Work instructions:
Reproduce the data in full, exactly.

Data for analysis:
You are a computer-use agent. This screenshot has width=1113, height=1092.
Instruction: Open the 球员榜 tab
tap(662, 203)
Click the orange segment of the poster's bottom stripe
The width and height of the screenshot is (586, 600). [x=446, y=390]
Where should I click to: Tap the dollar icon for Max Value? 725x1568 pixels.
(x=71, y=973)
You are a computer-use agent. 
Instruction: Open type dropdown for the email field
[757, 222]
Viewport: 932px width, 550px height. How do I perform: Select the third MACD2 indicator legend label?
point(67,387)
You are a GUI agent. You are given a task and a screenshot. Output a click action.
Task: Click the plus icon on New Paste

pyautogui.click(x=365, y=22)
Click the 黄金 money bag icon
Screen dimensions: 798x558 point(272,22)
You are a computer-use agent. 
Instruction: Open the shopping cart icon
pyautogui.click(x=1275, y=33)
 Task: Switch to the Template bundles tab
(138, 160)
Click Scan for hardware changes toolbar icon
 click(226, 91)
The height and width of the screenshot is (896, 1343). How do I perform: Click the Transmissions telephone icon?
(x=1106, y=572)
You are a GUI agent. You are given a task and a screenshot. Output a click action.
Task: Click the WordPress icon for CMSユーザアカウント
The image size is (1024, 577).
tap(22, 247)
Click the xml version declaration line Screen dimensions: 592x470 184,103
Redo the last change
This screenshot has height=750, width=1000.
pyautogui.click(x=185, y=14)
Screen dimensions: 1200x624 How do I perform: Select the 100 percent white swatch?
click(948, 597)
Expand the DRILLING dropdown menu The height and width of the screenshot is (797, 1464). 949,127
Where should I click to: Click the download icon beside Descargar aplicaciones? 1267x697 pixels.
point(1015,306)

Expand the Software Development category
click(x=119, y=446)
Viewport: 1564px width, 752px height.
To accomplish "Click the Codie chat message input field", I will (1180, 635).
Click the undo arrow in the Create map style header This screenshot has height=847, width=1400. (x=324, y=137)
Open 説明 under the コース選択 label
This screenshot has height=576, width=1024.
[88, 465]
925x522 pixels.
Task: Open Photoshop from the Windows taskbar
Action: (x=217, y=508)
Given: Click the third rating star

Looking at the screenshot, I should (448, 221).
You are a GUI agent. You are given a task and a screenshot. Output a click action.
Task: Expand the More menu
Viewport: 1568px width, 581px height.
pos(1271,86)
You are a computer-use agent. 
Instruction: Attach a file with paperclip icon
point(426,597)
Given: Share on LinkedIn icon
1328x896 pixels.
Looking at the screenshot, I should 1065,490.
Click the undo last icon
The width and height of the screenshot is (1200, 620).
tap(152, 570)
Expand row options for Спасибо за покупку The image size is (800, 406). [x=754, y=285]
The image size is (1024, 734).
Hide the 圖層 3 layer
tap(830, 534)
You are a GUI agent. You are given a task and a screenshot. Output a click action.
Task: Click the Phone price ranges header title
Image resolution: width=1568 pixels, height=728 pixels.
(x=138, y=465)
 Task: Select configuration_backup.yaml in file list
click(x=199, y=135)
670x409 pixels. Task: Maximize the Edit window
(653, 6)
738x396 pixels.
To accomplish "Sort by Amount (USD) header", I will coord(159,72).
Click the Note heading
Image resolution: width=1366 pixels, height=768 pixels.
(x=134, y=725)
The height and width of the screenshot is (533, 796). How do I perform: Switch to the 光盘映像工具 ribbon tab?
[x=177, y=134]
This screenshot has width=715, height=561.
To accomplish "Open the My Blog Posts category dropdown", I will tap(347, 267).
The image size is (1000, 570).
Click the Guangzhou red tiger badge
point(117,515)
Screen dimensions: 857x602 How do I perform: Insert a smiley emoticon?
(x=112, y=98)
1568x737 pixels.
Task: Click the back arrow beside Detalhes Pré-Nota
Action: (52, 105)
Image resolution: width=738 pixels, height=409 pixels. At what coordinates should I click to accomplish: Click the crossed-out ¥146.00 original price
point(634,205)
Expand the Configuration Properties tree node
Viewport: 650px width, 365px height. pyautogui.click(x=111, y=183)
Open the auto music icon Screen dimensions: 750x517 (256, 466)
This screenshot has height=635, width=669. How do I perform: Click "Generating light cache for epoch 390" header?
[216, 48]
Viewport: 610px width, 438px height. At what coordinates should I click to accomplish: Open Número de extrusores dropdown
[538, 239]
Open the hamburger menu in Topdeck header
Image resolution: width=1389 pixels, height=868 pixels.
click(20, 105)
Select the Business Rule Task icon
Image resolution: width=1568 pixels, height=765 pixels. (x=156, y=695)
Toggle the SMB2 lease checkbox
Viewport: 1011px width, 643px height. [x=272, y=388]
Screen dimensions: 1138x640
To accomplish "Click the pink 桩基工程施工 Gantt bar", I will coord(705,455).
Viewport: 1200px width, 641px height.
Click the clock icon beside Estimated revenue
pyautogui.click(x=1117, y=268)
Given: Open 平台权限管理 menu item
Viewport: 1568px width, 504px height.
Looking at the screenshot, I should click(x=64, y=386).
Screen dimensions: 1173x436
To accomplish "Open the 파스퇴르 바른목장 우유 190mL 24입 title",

Task answer:
You are a computer-use agent. This screenshot has width=1113, height=1092.
Instruction: Open the 球员榜 tab
tap(662, 203)
Click the orange segment of the poster's bottom stripe
The width and height of the screenshot is (586, 600). [x=446, y=390]
Where should I click to: Tap the dollar icon for Max Value? 725x1568 pixels.
(x=71, y=973)
You are a computer-use agent. 
Instruction: Open type dropdown for the email field
[757, 222]
Viewport: 932px width, 550px height. How do I perform: Select the third MACD2 indicator legend label?
point(67,387)
You are a GUI agent. You are given a task and a screenshot. Output a click action.
Task: Click the plus icon on New Paste

pyautogui.click(x=365, y=22)
Click the 黄金 money bag icon
Screen dimensions: 798x558 point(272,22)
You are a computer-use agent. 
Instruction: Open the shopping cart icon
pyautogui.click(x=1275, y=33)
 Task: Switch to the Template bundles tab
(138, 160)
Click Scan for hardware changes toolbar icon
 click(226, 91)
The height and width of the screenshot is (896, 1343). How do I perform: Click the Transmissions telephone icon?
(x=1106, y=572)
You are a GUI agent. You are given a task and a screenshot. Output a click action.
Task: Click the WordPress icon for CMSユーザアカウント
The image size is (1024, 577).
tap(22, 247)
Click the xml version declaration line Screen dimensions: 592x470 184,103
Redo the last change
This screenshot has height=750, width=1000.
pyautogui.click(x=185, y=14)
Screen dimensions: 1200x624 How do I perform: Select the 100 percent white swatch?
click(948, 597)
Expand the DRILLING dropdown menu The height and width of the screenshot is (797, 1464). 949,127
Where should I click to: Click the download icon beside Descargar aplicaciones? 1267x697 pixels.
point(1015,306)

Expand the Software Development category
click(x=119, y=446)
Viewport: 1564px width, 752px height.
To accomplish "Click the Codie chat message input field", I will (1180, 635).
Click the undo arrow in the Create map style header This screenshot has height=847, width=1400. (x=324, y=137)
Open 説明 under the コース選択 label
This screenshot has height=576, width=1024.
[88, 465]
925x522 pixels.
Task: Open Photoshop from the Windows taskbar
Action: (x=217, y=508)
Given: Click the third rating star

Looking at the screenshot, I should (448, 221).
You are a GUI agent. You are given a task and a screenshot. Output a click action.
Task: Expand the More menu
Viewport: 1568px width, 581px height.
pos(1271,86)
You are a computer-use agent. 
Instruction: Attach a file with paperclip icon
point(426,597)
Given: Share on LinkedIn icon
1328x896 pixels.
Looking at the screenshot, I should 1065,490.
Click the undo last icon
The width and height of the screenshot is (1200, 620).
tap(152, 570)
Expand row options for Спасибо за покупку The image size is (800, 406). [x=754, y=285]
The image size is (1024, 734).
Hide the 圖層 3 layer
tap(830, 534)
You are a GUI agent. You are given a task and a screenshot. Output a click action.
Task: Click the Phone price ranges header title
Image resolution: width=1568 pixels, height=728 pixels.
(x=138, y=465)
 Task: Select configuration_backup.yaml in file list
click(x=199, y=135)
670x409 pixels. Task: Maximize the Edit window
(653, 6)
738x396 pixels.
To accomplish "Sort by Amount (USD) header", I will coord(159,72).
Click the Note heading
Image resolution: width=1366 pixels, height=768 pixels.
(x=134, y=725)
The height and width of the screenshot is (533, 796). How do I perform: Switch to the 光盘映像工具 ribbon tab?
[x=177, y=134]
This screenshot has width=715, height=561.
To accomplish "Open the My Blog Posts category dropdown", I will tap(347, 267).
The image size is (1000, 570).
Click the Guangzhou red tiger badge
point(117,515)
Screen dimensions: 857x602 How do I perform: Insert a smiley emoticon?
(x=112, y=98)
1568x737 pixels.
Task: Click the back arrow beside Detalhes Pré-Nota
Action: (52, 105)
Image resolution: width=738 pixels, height=409 pixels. At what coordinates should I click to accomplish: Click the crossed-out ¥146.00 original price
point(634,205)
Expand the Configuration Properties tree node
Viewport: 650px width, 365px height. pyautogui.click(x=111, y=183)
Open the auto music icon Screen dimensions: 750x517 (256, 466)
This screenshot has height=635, width=669. How do I perform: Click "Generating light cache for epoch 390" header?
[216, 48]
Viewport: 610px width, 438px height. At what coordinates should I click to accomplish: Open Número de extrusores dropdown
[538, 239]
Open the hamburger menu in Topdeck header
Image resolution: width=1389 pixels, height=868 pixels.
click(20, 105)
Select the Business Rule Task icon
Image resolution: width=1568 pixels, height=765 pixels. (x=156, y=695)
Toggle the SMB2 lease checkbox
Viewport: 1011px width, 643px height. [x=272, y=388]
Screen dimensions: 1138x640
To accomplish "Click the pink 桩基工程施工 Gantt bar", I will coord(705,455).
Viewport: 1200px width, 641px height.
Click the clock icon beside Estimated revenue
pyautogui.click(x=1117, y=268)
Given: Open 平台权限管理 menu item
Viewport: 1568px width, 504px height.
Looking at the screenshot, I should click(x=64, y=386).
Screen dimensions: 1173x436
To accomplish "Open the 파스퇴르 바른목장 우유 190mL 24입 title",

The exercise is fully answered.